Revision of Priority Sector Lending (PSL) Guidelines by RBI

 In an attempt to bring about a sharper focus on inclusive development and in order to align the PSL with emerging national priorities, RBI has undertaken a revision of PSL guidelines that would enable:

(1) Better credit penetration to credit deficient areas through: 
    (a) Announcement of fresh category for eligibility under bank funding:-
              (i) Start-ups with a lending limit of upto Rs. 50 crore
             (ii) Loans to farmers for installation of solar power plants for solarisation of grid connected agriculture pumps    
            (iii) Loans for setting up Compressed Bio Gas (CBG) plants
    (b) higher weightage (125%) has been assigned to incremental priority sector credit in 184 identified districts where priority sector credit flow has been comparatively low (per capita PSL less than Rs. 6,000). Lower weight (90%) would be assigned for incremental priority sector credit in the 205 identified districts where the credit flow is comparatively higher (per capita PSL greater than Rs. 25,000).
Interpretation for (b): 

Banks with operations in districts where the credit flow is comparatively lower will need to step up lending to the priority sector so that they can reap the benefit of lower risk weight while banks with operations in districts where the credit flow is comparatively higher will be encouraged to maintain the lending momentum, else they risk attracting higher risk weights. 

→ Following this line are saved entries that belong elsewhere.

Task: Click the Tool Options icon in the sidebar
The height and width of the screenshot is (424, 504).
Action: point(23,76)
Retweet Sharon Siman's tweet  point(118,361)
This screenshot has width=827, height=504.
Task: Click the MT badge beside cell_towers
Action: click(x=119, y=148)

 (2) Increase the lending to small and marginal farmers and weaker sections of the society:  

(a) Lending targets prescribed for “small and marginal farmers” (SMF) and “weaker sections” are being increased in a phased manner.

Comprehensive Picture & Possible Scenario:

  • For regional rural banks (RRBs) and small finance banks (SFBs), the PSL target is 75%. The overall PSL target of only urban co-operative banks will go up in a phased manner from the existing target of 40%  to 75% by March-end FY 2024.
  • As per the revised targets for lending to SMFs (within the overall PSL target), banks (excluding urban co-operative banks) will need to step up loans to this segment in a phased manner from 8% in FY 2021 to 10% by FY 2024.
  • Lending target for weaker sections for domestic commercial banks and small finance banks goes up in a phased manner from 10% in FY 2021 to 12 % in FY 2024.
  • Applicable target for lending by all domestic banks (other than Urban Co-op Banks) and foreign banks with more than 20 branches to the non-corporate farmers for FY 2020-21 will be 12.14% of Adjusted Net Bank Credit (ANBC) or Credit Equivalent of Off-balance sheet exposure (CEOBE), whichever is higher. These banks should make all efforts to reach the level of 13.5% of ANBC (erstwhile target for direct lending to agriculture sector).
  • Banks (excluding urban co-operative banks) will need to step up loans to this segment in a phased manner from 8% in FY 2021 to 10% by FY 2024.
(b) Higher credit limit (i.e upto Rs. 5 crore) has been specified for Farmers Producers Organisations (FPOs) / Farmers Producers Companies (FPCs) undertaking farming with assured marketing of their produce at a pre-determined price.

(3) Credit boost to renewable energy: Loan limits for renewable energy have been doubled from Rs. 15 crore to Rs. 30 crore. For individual households, the renewable energy loan limit will be Rs. 10 lakh per borrower.
(4) Improvement of Health infrastructure: Credit limit for health infrastructure (including that under "Ayushman Bharat" has been doubled to Rs. 10 crore (Tier 2 to Tier 6 cities).